2. El Espíritu Santo fue Luz y Maestro interior para los Apóstoles que debían conocer a Cristo en profundidad, a fin de poder llevar a cabo la tarea de ser sus evangelizadores. Lo ha sido y lo es para la Iglesia y, en la Iglesia, para los creyentes de todas las generaciones; de modo particular, para los teólogos y los maestros del espíritu, para los catequistas y los responsables de comunidades cristianas. Lo ha sido y lo es también para todos aquellos que, dentro y fuera de los límites visibles de la Iglesia, quieren seguir los caminos de Dios con corazón sincero y, sin culpa, no encuentran quién los ayude a descifrar los enigmas del alma y a descubrir la verdad revelada. Ojalá que el Señor conceda a todos nuestros hermanos ―millones, es más, millares de millones― la gracia del recogimiento y de la docilidad al Espíritu Santo en los momentos que pueden ser decisivos en su vida.

Para nosotros, los cristianos, el magisterio íntimo del Espíritu Santo es una certeza gozosa, fundada en la palabra de Cristo sobre la venida del «otro Paráclito» que, según decía, «el Padre enviará en mi nombre, os lo enseñará todo y os recordará todo lo que yo os he dicho» (Jn 14, 26). «Os guiará hasta la verdad completa» (Jn 16, 13).

3. Como resulta de este texto, Jesús no confía su palabra sólo a la memoria de sus oyentes: esta memoria será auxiliada por el Espíritu Santo, que reavivará continuamente en los Apóstoles el recuerdo de los acontecimientos y el sentido de los misterios evangélicos.

De hecho, el Espíritu Santo guió a los Apóstoles en la transmisión de la palabra y de la vida de Jesús, inspirando ya sea su predicación oral y sus escritos, ya la redacción de los evangelios, como hemos visto en su momento en la catequesis sobre el Espíritu Santo y la revelación.

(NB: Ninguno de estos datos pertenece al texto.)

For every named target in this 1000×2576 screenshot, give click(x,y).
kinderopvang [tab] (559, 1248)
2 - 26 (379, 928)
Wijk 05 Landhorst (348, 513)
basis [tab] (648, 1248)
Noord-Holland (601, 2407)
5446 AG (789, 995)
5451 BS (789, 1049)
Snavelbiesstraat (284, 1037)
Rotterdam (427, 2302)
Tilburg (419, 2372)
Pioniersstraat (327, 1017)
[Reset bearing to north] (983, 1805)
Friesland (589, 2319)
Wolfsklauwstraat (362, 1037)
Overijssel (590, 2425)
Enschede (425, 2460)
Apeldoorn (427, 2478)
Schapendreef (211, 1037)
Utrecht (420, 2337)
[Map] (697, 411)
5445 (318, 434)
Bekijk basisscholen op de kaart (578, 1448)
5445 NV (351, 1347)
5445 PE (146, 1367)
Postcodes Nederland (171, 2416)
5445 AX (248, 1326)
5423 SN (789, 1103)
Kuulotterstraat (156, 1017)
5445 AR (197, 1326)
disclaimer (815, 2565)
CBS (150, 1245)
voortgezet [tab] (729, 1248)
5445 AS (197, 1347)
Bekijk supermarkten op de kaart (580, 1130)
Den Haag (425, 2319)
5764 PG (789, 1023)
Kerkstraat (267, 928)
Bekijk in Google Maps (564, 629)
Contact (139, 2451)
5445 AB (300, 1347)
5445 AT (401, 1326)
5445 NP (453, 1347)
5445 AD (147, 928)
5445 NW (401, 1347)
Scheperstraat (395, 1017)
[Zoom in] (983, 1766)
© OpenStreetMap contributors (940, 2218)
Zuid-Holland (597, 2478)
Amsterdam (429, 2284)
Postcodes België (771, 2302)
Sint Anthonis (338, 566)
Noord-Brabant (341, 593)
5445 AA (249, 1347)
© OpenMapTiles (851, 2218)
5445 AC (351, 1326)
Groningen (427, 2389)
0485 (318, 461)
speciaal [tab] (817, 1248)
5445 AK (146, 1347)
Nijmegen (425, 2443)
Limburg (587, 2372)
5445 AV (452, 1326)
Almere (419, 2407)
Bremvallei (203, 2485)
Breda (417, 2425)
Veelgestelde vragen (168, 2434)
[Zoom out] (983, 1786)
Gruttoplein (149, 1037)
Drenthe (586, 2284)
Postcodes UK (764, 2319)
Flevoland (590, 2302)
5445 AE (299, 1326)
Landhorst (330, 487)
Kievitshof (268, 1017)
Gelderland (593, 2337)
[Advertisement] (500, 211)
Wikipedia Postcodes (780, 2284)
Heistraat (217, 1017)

Pero sigue siendo él mismo el que ayuda a los lectores de la Escritura para que comprendan el significado divino que encierra el texto, del que es inspirador y autor principal: sólo él puede hacer conocer «las profundidades de Dios» (1 Co 2, 10), tal como están contenidas en el texto sagrado; él es quien ha sido enviado para instruir a los discípulos sobre las enseñanzas del Maestro (cf. Jn 16, 13).